WASHINGTON — For the next few hundred years, the hipster portraits of former President Barack Obama and former first lady Michelle, unveiled Monday at the National Portrait Gallery, will be much analyzed — especially the painting of Michelle.

But here’s what I know today: The Obamas love their portraits because they fell for the artists they picked to portray them, African-Americans who interpreted for the ages the nation’s first black president and first lady.

At the Gallery unveiling ceremony — doubling as an Obama team reunion complete with former Vice President Joe Biden — the Obamas talked about the stories of artists Kehinde Wiley and Amy Sherald as much as their paintings.

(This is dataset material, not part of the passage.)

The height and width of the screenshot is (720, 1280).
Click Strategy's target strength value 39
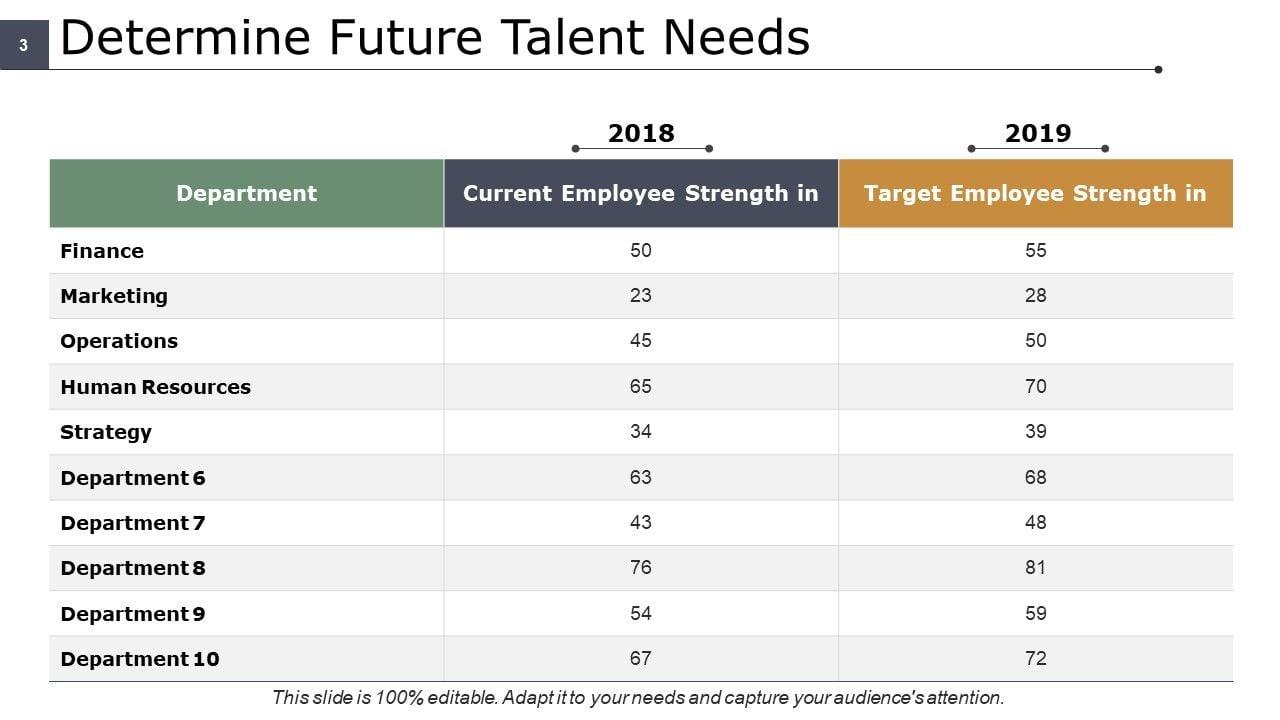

Former President Barack Obama speaks at the unveiling ceremony for the Obama’s official portraits at the Smithsonian’s National Portrait Gallery, on Monday, Feb. 12, 2018, in Washington. | Andrew Harnik/AP photo

“The ability to be first African-American painter to paint the first African-American president of the United States is absolutely overwhelming. It doesn’t get any better than that,” Wiley said in his remarks after Obama pulled the cloth off the oil-on-canvas work.

Obama is painted on a chair floating on a backdrop of green leaves and flowers — including chrysanthemums, since 1966 the official flower of Chicago. Other petals represent Hawaii and Kenya, the other geographical touchstones in the life of the 44th president.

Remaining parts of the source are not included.